The debate took place in early March but its contents have just been made available by the Oxford Union.

Mridula Mukherjee
 
 Rajmohan Gandhi
 
Salman Khurshid
 

The motion considered by the House was as follows: "Over 70 years ago, the world witnessed one of the largest forced migrations in history, with the movement of 14 million people across a divided and soul-searching nation. Do we regret the Partition for the onslaught of religious violence and vast loss of life, or has the Partition given hope and opportunity for an independent future?"

Sabriyah's passionate and eloquent contribution makes clear that younger Pakistanis do not always subscribe to the party line on India.

"Partition is something to regret. Consider the deep-rooted animosities that still plague India and Pakistan," she said.

"I have thought long and hard about what I should say in this debate, primarily because I knew that should I plan to visit India or Pakistan in the future, my visa status may be a point of difficulty. But as the only Pakistani speaking in this debate, I feel a sense of responsibility - an even greater sense of responsibility now that I have decided to be on the side of the debate which is not typically or traditionally Pakistani.

"However, to confine this debate to the dynamic of India versus Pakistan I think would be ignorant of the nuance and immense complexity of the Partition."

In opposing the motion, Khursid, an Oxford man himself, quoted Dr Aziz's emotional tirade directed against Cyril Fielding in E.M. Forster's A Passage to India: "'Down with the English, anyhow, that's certain, clear out you fellows, double quick, I say - we may hate one another but we hate you most... we will drive every blasted Englishman into the sea... and then you and I shall be friends.'"

He made the point: "Some relations are like Aziz and Fielding: harmony comes but it comes after partition."

Khurshid was supported by Mukherjee, who began: "I am a humble practitioner of the historian's craft and my comfort zone is within the walls of the archives. And it is that perspective I bring to this debate.

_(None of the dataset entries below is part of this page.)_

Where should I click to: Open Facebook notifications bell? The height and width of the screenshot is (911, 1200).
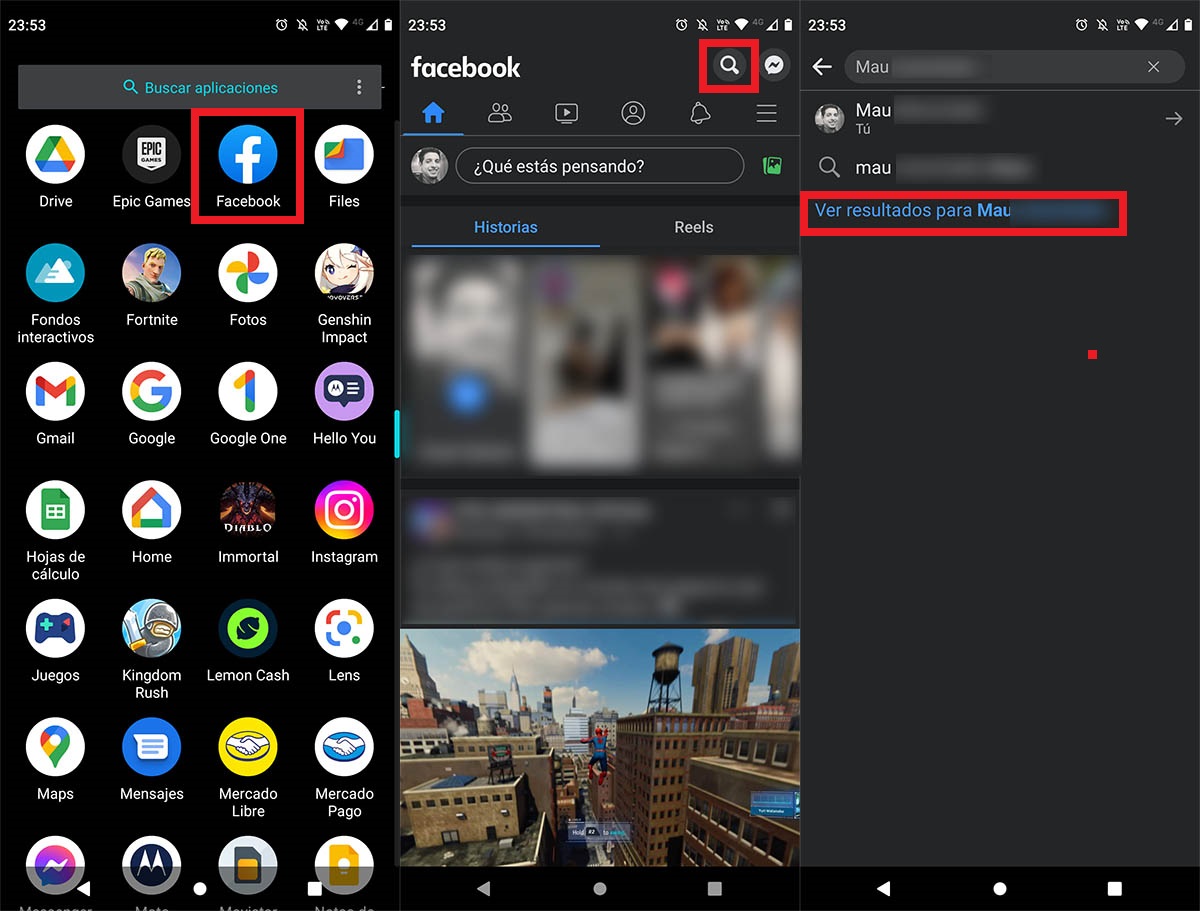[x=700, y=113]
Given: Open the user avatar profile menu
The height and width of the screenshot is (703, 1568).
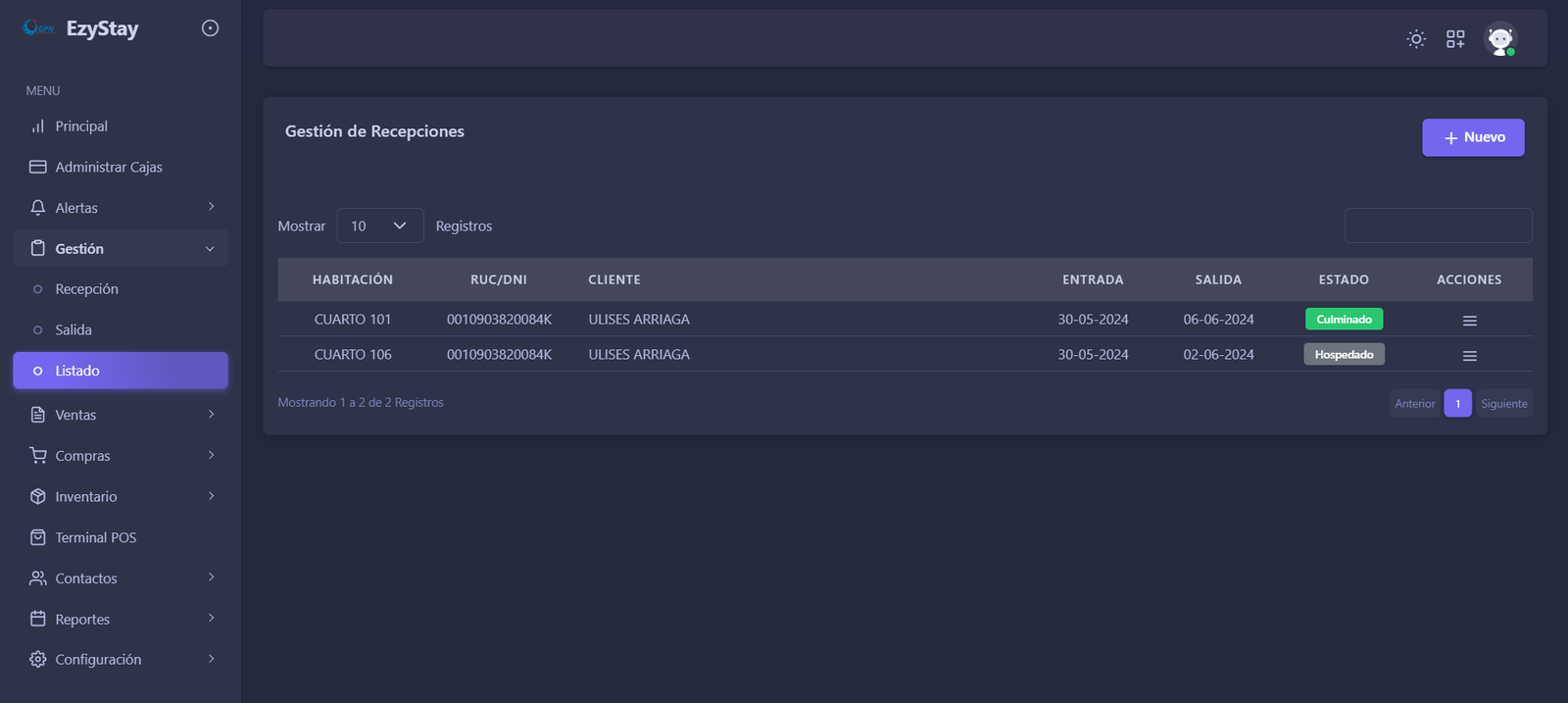Looking at the screenshot, I should click(1499, 39).
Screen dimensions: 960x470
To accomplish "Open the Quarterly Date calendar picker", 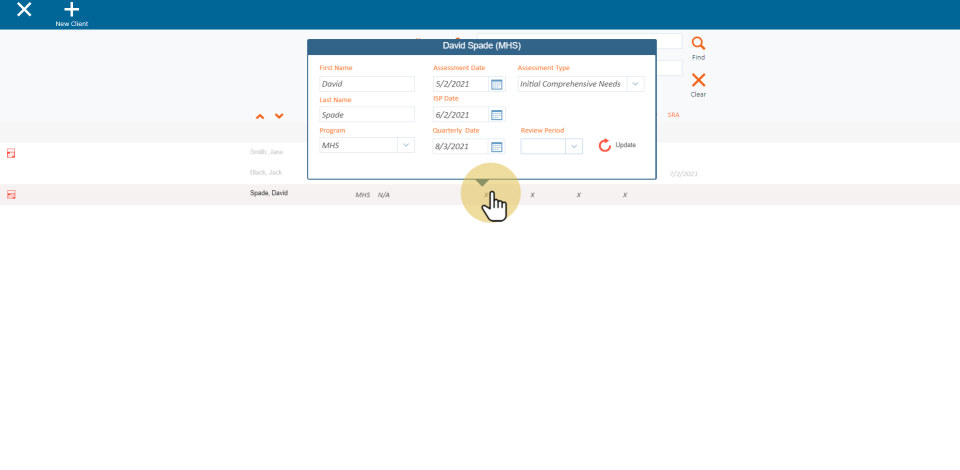I will (x=497, y=146).
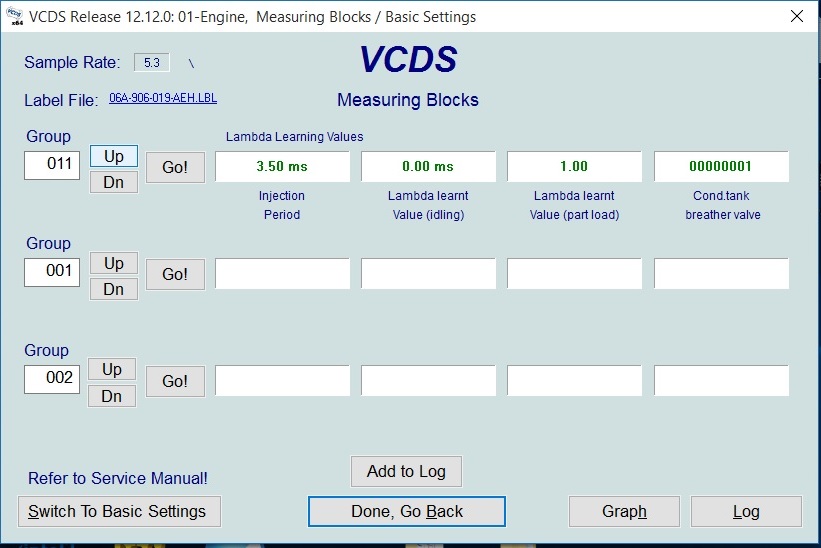Close the VCDS Measuring Blocks window

[x=796, y=16]
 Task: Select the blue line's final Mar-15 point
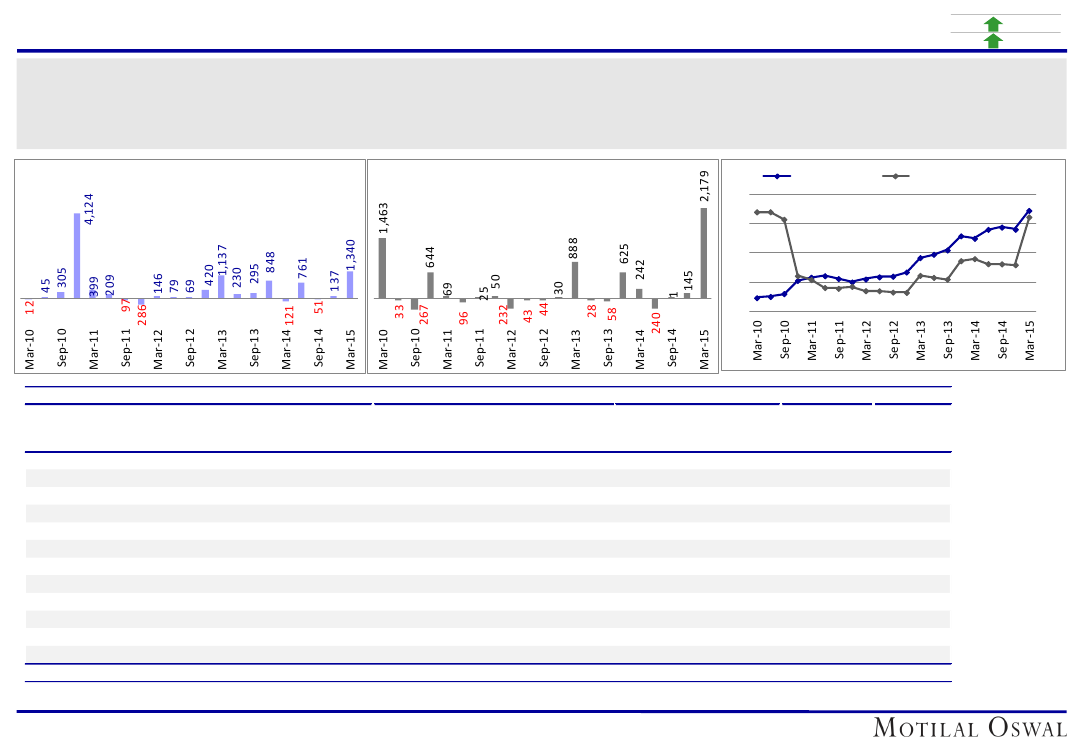click(x=1029, y=211)
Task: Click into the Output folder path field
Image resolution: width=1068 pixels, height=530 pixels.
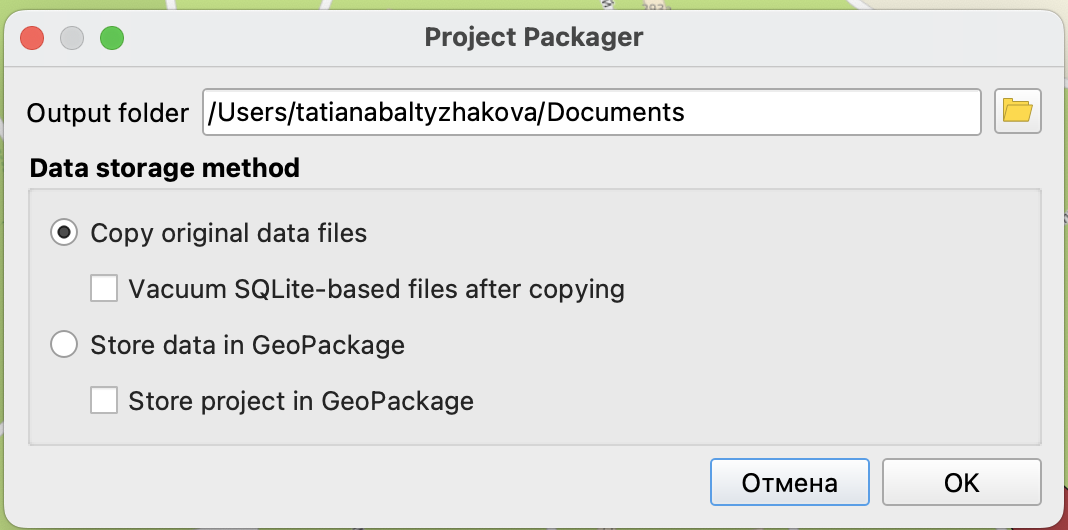Action: [x=590, y=112]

"I oppose this motion because the Partition did indeed become unavoidable in 1947... and it is ahistorical to regret something to which there was no alternative."

In supporting the motion, Gandhi partly blamed Britain and specifically Winston Churchill for the Partition.

"In the Partition we live to regret, Great Britain played a role. In March 1945, four months before he would lose office as Prime Minister, Winston Churchill instructed Archibald Wavell, India's viceroy at the time, to ensure that India was divided into 'Hindustan, Pakistan, Princestan, etc'.

"In supporting the motion I express sorrow at the Partition's pain and dismay at the Partition's brutal cost but I do not desire the undoing of the Partition."

But "to welcome that Partition is to imply that people with different backgrounds and different bloodlines cannot live together in one nation - a regressive suggestion", he argued.

"The corollary that those possessing a common religion or common race enjoy blissful companionship in their homes, nations or regions is, well, hilarious.

"I am sure this House will want on the streets of Planet Earth Hindus, Muslims, Christians, Sikhs and Buddhists walking side by side for peace. Once upon a time the tribe was our world. Today the planet is our village. Oxford has cultivated over its long and wonderful history the seeds of dialogue and reconciliation. This House will want to learn from and to regret the Partition of India."